Start Records to use

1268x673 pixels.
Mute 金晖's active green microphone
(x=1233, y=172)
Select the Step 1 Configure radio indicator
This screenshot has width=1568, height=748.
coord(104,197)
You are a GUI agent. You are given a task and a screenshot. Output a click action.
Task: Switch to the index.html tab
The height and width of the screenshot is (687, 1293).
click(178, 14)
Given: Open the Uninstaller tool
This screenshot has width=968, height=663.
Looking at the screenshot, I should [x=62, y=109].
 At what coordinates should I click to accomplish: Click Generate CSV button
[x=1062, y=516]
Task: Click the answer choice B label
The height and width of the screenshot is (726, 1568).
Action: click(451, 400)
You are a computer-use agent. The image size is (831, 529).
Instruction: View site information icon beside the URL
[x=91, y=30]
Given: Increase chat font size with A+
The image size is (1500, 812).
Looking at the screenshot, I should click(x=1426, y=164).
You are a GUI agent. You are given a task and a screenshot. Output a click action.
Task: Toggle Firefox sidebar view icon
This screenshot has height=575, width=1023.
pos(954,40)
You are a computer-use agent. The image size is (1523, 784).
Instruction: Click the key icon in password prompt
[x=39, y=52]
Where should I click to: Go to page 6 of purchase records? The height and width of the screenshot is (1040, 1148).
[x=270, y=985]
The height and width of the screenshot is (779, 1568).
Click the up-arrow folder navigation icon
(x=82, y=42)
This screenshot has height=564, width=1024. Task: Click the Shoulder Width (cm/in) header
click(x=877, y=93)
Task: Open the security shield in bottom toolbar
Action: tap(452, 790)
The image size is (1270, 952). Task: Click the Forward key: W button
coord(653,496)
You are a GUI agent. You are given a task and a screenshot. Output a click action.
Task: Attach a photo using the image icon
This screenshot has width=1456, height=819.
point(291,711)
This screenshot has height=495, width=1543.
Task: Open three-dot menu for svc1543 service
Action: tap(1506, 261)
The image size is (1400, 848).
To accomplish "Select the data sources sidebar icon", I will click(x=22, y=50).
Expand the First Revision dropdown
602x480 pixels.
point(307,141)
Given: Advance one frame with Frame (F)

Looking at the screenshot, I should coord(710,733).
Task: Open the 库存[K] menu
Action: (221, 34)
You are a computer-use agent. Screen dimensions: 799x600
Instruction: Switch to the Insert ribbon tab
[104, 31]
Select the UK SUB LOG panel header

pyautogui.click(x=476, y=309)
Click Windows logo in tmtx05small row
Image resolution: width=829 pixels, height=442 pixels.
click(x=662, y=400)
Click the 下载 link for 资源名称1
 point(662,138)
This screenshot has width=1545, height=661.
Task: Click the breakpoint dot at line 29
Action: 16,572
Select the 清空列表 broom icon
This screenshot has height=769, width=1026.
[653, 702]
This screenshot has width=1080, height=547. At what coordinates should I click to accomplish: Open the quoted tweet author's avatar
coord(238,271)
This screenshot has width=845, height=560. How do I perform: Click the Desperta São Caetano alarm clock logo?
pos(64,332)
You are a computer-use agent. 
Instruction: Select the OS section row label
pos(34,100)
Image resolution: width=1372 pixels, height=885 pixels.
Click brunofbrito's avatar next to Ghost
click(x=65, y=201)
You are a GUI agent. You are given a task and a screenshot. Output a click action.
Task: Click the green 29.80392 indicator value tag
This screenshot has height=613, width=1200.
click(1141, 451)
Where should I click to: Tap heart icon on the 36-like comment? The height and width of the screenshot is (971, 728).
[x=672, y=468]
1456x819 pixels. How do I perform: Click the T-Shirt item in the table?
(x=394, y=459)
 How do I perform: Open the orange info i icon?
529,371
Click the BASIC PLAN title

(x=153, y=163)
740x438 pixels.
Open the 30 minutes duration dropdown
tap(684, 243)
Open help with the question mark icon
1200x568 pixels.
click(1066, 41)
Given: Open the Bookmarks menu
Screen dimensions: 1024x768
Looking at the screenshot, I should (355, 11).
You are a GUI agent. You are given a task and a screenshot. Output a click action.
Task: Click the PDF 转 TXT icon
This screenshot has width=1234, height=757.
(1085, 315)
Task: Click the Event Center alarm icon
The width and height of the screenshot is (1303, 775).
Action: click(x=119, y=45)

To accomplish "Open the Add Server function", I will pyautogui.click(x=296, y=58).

End Records to use

- _Exercise_: Output the records from the line with "Task: Click the Event Center alarm icon" through the end of the records as a two-column CSV with the columns "instruction" and "response", one row per record. Put each value in a quoted field and replace line breaks with spaces.

- _Solution to the exercise_:
instruction,response
"Task: Click the Event Center alarm icon The width and height of the screenshot is (1303, 775).","Action: click(x=119, y=45)"
"To accomplish ""Open the Add Server function"",","I will pyautogui.click(x=296, y=58)."